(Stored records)
= = =
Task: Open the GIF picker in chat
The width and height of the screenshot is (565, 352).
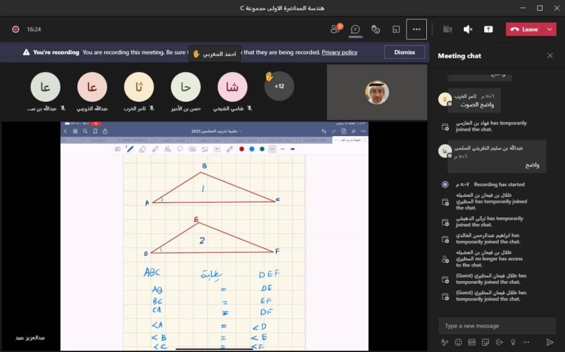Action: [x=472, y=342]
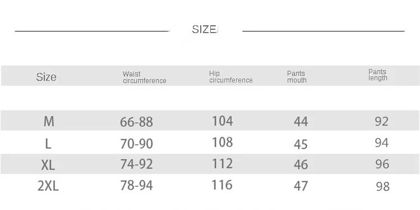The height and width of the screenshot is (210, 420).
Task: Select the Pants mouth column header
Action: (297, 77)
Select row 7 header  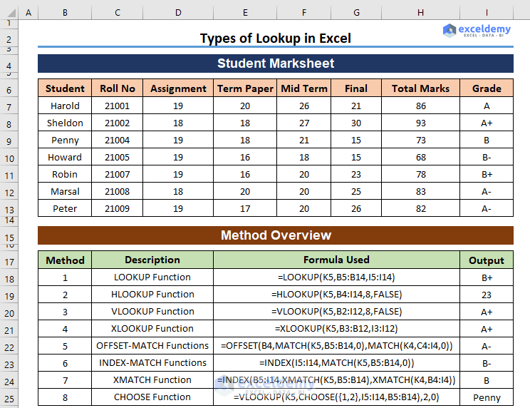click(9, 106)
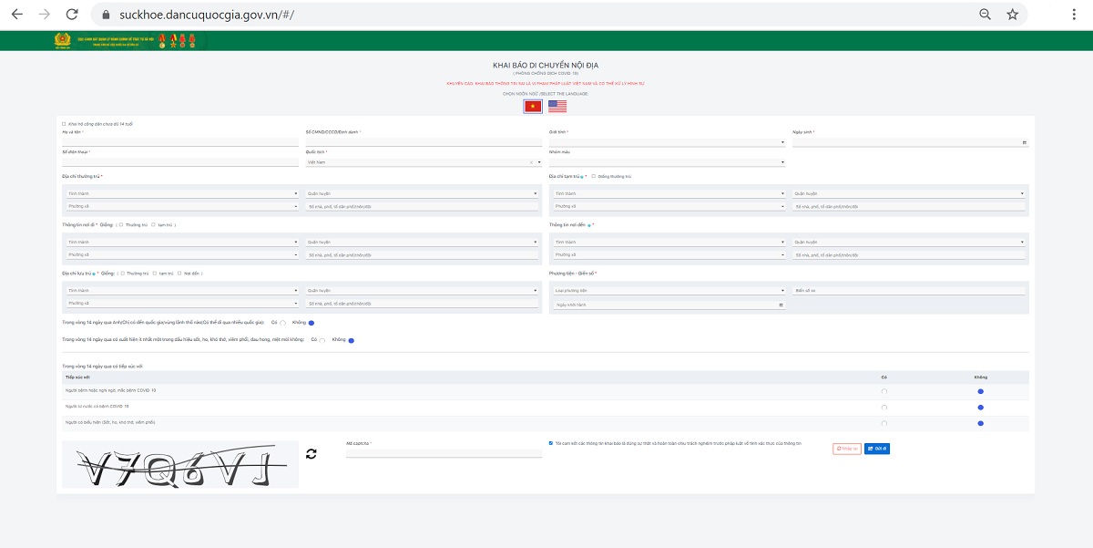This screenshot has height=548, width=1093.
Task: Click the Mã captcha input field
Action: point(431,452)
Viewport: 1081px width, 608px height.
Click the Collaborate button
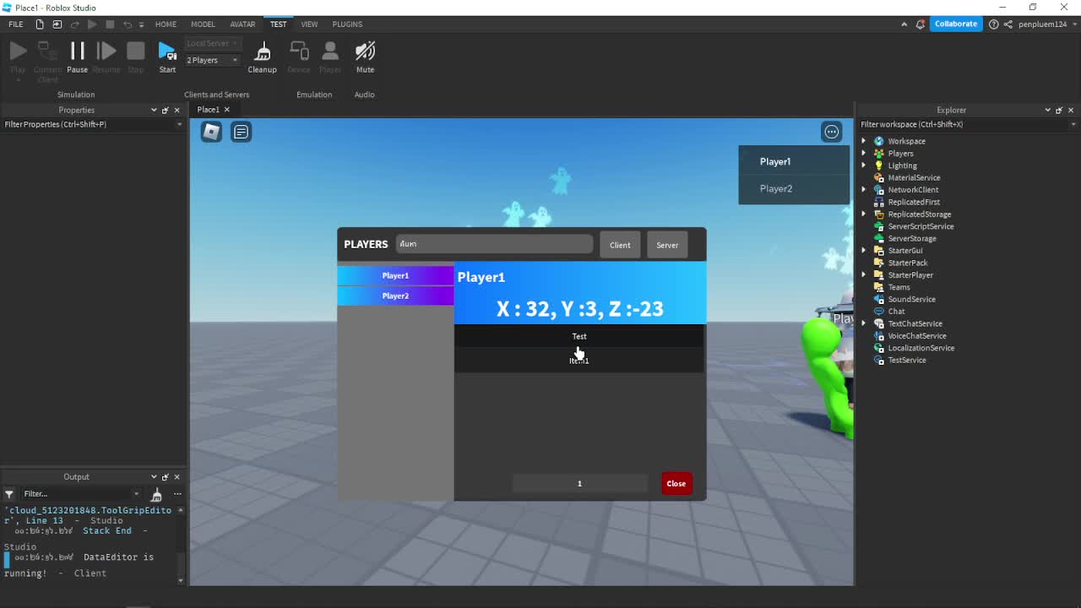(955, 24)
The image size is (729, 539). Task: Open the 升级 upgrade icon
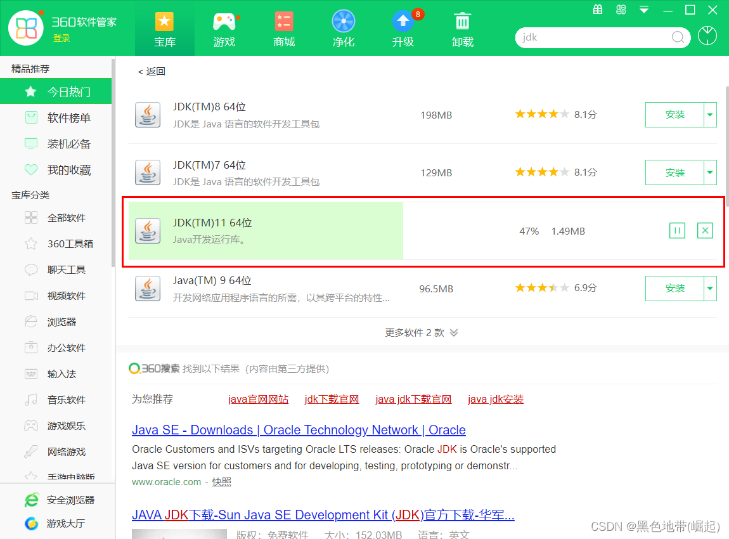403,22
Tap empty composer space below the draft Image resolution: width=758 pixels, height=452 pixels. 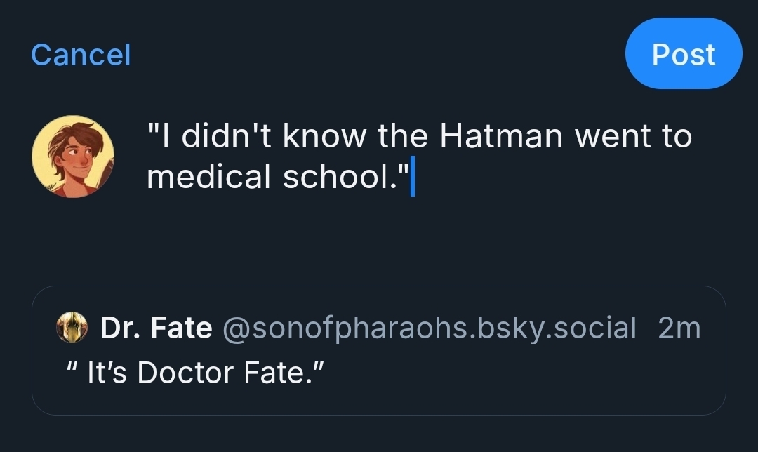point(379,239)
= = =
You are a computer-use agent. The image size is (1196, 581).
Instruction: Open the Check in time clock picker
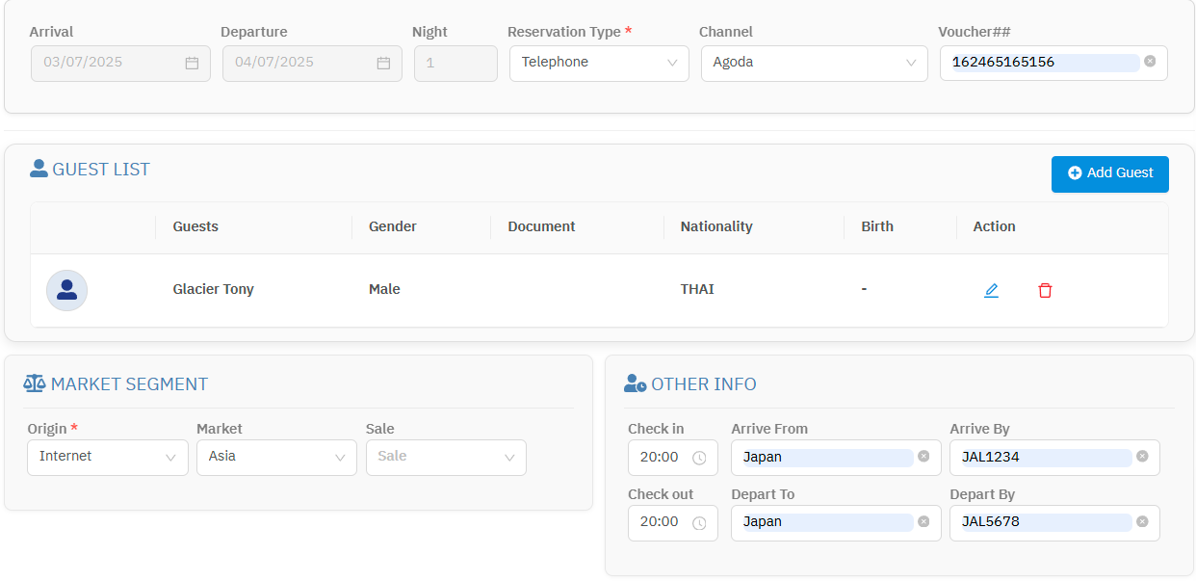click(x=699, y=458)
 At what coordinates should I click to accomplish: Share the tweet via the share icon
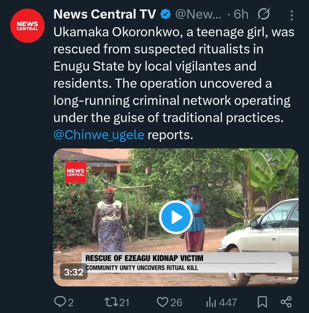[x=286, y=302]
= = =
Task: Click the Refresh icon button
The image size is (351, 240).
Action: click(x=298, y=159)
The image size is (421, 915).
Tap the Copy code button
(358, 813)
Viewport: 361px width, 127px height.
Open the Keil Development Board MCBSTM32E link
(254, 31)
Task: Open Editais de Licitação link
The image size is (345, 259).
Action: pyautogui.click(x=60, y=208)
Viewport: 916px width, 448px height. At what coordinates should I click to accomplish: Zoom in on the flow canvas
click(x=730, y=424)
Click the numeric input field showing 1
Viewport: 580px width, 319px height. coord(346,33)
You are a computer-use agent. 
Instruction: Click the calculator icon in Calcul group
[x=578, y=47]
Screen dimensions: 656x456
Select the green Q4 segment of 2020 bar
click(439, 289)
= = =
_Your objective_
Report every line of the entries that carries the word "computer".

_Reply to the task_
You are a computer-use agent. The image size is (1196, 581).
You are a computer-use agent. 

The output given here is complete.